Iran Imposes Daily Limit on Strait of Hormuz Traffic

Iran has announced it will allow no more than 15 vessels a day to pass through the Strait of Hormuz, a senior Iranian source told the Russian news agency TASS on Thursday. The Strait of Hormuz, a narrow 34-kilometer waterway between Iran and Oman, is one of the world’s most strategic maritime passages, carrying roughly one-fifth of global oil shipments and essential goods such as fertilizers.

The restriction comes as part of a fragile ceasefire agreement between Tehran and the United States after escalating tensions in the region. For shipping companies operating in the Persian Gulf, the new limit introduces additional layers of regulatory oversight and security compliance.

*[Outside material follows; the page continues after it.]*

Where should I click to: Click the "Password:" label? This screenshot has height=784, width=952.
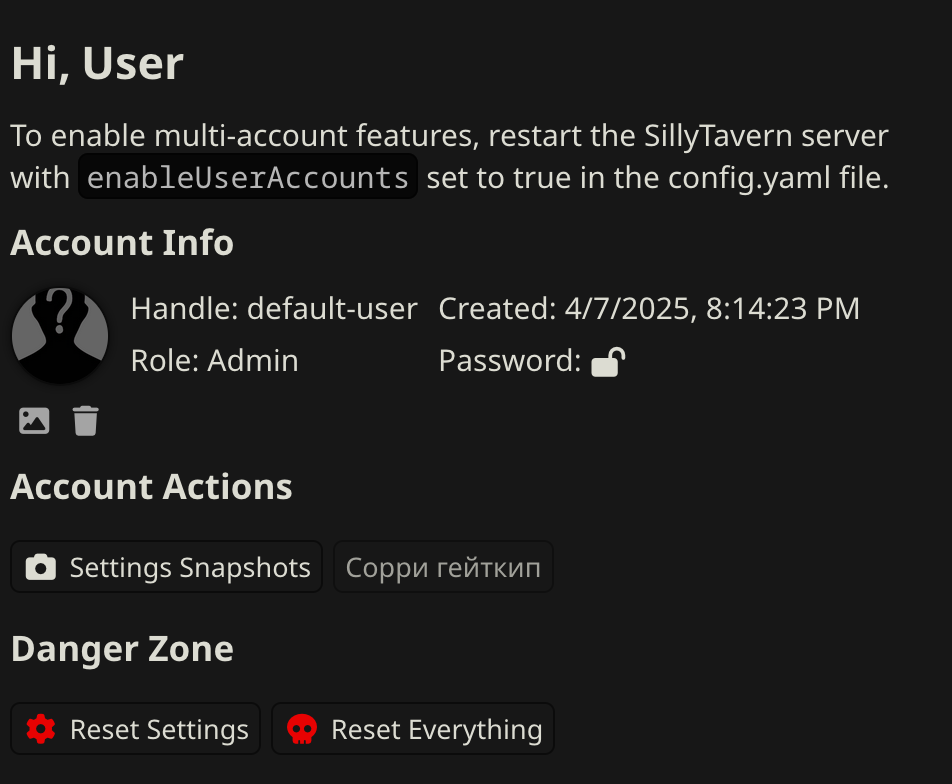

Analysts warn that even temporary restrictions on the Strait of Hormuz can have ripple effects on global energy markets and international trade.

Key Restrictions on Strait of Hormuz Transit

Iran has set strict guidelines for vessels transiting the Strait of Hormuz. Only 15 ships, including oil tankers and cargo vessels, are allowed passage per day. Shipping operators must secure prior approval from Iran’s Islamic Revolutionary Guard Corps (IRGC) and follow detailed security protocols for each voyage.

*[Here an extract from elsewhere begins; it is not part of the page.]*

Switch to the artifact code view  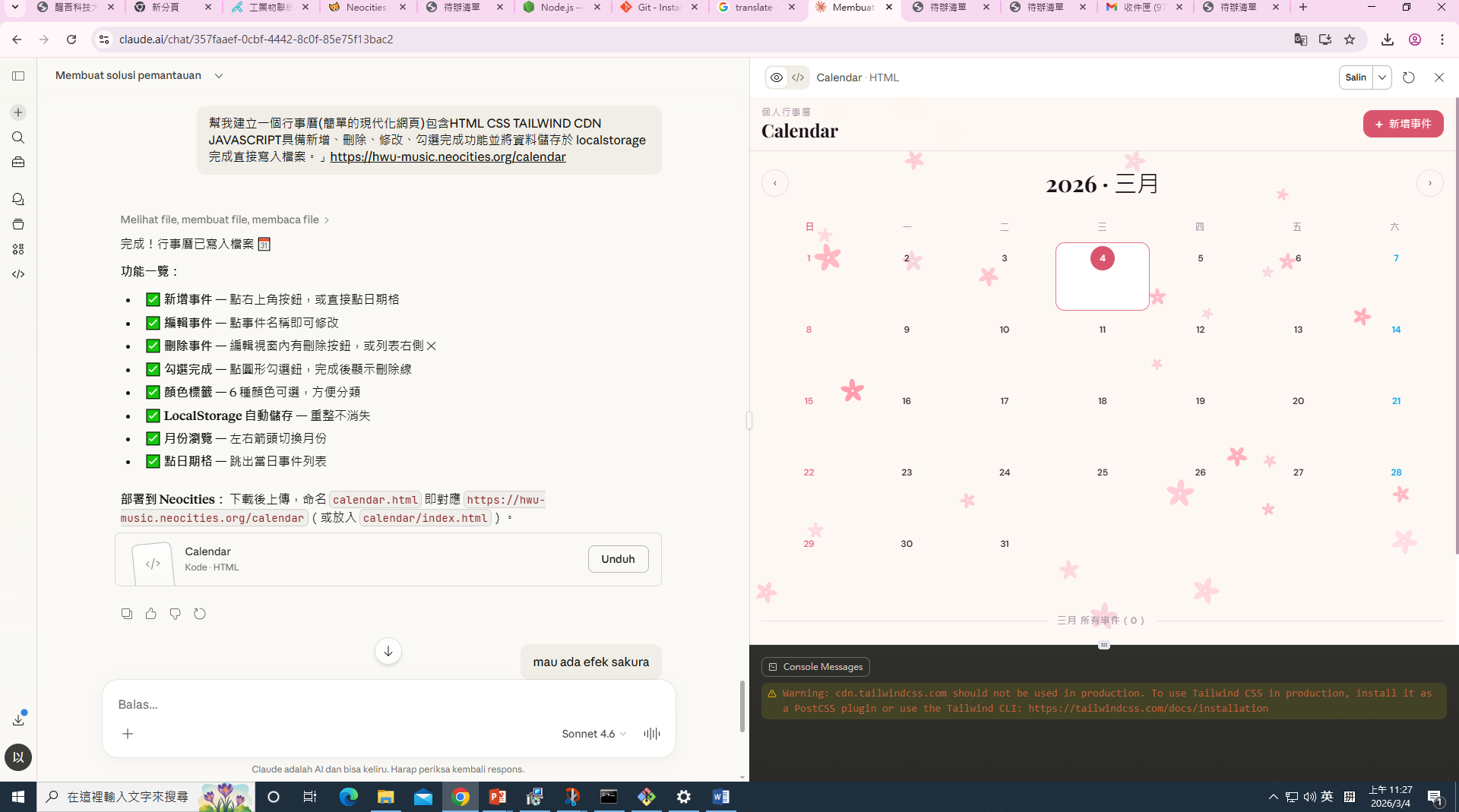coord(798,77)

Access is granted selectively to nations classified as friendly or non-hostile, including China, Russia, India, Pakistan, and Iraq. Ships affiliated with the United States, Israel, and allied countries are strictly denied entry. The policy reinforces Tehran’s strategic leverage over the Strait of Hormuz, a vital chokepoint in international energy transportation.

Reports indicate that Iran may levy transit fees of up to $2 million per voyage for certain commercial vessels, with payments requested in cryptocurrency, Chinese yuan, or Iranian rials. This approach emphasizes Iran’s control over the Strait of Hormuz while providing additional revenue streams amid ongoing sanctions and regional instability.

Merchant Ship Backlog in Persian Gulf

The Strait of Hormuz handles a massive volume of maritime traffic, and the daily limit is causing significant congestion. As of April 9, 2026, roughly 800 to 1,000 merchant ships were reported waiting in the Persian Gulf for approval to transit the Strait of Hormuz.

Shipping companies have expressed concern about potential delays in delivering oil and other goods to international markets. With fewer vessels allowed to pass each day, the backlog could persist for weeks, causing logistical challenges for companies and governments reliant on steady energy and material supplies.

The bottleneck has already contributed to price fluctuations in global oil markets, with analysts closely monitoring how long the Strait of Hormuz restrictions will remain in effect. Many exporters are exploring alternative routes, but the Strait’s narrow width and strategic location make detours difficult and costly.

Iran enforces Strait of Hormuz vessel limit

Limits on Global Energy

The restriction on vessel traffic through the Strait of Hormuz could reverberate far beyond the Gulf, forcing European and U.S. policymakers to reconsider energy security strategies. With global supply chains already strained, even a temporary bottleneck may accelerate investment in alternative routes and LNG imports, while intensifying diplomatic pressure on Tehran. Markets are likely to remain jittery, and shipping firms may increasingly factor political risk into their logistics planning. Longer-term, the move underscores how a single strategic chokepoint can be leveraged to exert geopolitical influence, signaling that any future flare-ups in the region could have immediate and widespread economic consequences for energy-dependent economies worldwide.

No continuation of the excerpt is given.